=== Begin Enclosure ===

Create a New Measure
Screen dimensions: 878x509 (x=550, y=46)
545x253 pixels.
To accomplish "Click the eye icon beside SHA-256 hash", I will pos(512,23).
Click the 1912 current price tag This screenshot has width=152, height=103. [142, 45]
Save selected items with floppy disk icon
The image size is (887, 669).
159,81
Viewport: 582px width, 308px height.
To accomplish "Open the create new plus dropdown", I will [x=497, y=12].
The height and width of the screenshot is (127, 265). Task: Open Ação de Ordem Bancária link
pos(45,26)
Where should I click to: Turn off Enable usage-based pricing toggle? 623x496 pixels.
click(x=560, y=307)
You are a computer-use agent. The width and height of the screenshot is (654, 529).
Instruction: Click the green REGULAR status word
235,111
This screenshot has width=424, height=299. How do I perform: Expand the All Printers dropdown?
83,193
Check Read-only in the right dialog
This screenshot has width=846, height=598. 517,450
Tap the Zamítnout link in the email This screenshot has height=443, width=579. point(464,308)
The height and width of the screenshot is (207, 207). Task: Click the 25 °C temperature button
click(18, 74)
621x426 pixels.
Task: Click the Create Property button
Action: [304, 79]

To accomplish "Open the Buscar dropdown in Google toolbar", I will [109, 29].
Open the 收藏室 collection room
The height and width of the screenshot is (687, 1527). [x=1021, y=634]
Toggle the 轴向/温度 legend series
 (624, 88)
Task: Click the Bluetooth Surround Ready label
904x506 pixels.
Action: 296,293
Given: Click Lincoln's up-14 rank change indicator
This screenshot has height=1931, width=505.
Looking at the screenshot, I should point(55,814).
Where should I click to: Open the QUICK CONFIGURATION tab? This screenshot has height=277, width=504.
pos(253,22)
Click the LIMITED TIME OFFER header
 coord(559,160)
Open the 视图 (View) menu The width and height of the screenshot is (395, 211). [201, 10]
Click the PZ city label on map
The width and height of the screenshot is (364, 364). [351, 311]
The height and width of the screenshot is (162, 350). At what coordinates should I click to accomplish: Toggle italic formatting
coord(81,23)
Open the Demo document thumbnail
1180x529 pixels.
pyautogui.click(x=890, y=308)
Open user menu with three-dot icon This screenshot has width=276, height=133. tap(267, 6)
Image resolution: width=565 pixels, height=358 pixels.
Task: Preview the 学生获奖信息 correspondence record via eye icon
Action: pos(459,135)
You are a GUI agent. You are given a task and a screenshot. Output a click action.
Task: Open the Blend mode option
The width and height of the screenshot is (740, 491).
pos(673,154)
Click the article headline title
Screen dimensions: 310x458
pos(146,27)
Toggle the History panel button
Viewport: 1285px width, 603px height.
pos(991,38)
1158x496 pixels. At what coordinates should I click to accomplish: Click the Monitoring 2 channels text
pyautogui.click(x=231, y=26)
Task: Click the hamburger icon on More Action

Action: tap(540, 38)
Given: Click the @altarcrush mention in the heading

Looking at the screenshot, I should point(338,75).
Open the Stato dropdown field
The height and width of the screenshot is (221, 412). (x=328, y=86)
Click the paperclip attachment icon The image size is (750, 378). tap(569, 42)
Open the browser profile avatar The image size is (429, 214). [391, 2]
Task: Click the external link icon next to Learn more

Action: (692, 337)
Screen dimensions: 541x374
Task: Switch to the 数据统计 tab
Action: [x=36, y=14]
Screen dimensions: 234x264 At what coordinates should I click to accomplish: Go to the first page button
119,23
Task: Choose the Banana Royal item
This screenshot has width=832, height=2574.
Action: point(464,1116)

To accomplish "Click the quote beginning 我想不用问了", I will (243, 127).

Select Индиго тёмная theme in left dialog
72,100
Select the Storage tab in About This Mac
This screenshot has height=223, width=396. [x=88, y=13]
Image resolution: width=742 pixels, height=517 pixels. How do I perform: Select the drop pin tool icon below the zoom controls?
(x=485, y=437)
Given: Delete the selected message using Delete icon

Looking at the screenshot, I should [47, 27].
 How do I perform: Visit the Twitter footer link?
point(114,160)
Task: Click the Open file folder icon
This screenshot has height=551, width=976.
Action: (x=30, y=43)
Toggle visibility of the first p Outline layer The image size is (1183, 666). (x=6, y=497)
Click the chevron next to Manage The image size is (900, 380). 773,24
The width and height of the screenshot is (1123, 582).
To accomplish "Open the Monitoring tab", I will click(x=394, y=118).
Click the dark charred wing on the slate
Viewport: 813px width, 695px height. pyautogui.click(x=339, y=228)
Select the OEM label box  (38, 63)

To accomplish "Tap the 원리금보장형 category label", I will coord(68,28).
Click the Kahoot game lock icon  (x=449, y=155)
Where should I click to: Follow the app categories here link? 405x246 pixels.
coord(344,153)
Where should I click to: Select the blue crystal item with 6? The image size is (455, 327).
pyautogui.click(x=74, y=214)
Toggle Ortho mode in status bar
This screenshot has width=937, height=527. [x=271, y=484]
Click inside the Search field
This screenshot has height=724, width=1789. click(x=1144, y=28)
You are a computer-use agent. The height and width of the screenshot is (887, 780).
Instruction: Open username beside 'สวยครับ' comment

=== End Enclosure ===

WORK INSTRUCTIONS ->
Copy out each line in the preceding records that contains "agent".

ANSWER ->
You are a computer-use agent. The width and height of the screenshot is (654, 529).
You are a GUI agent. You are given a task and a screenshot. Output a click action.
You are a computer-use agent. The height and width of the screenshot is (887, 780).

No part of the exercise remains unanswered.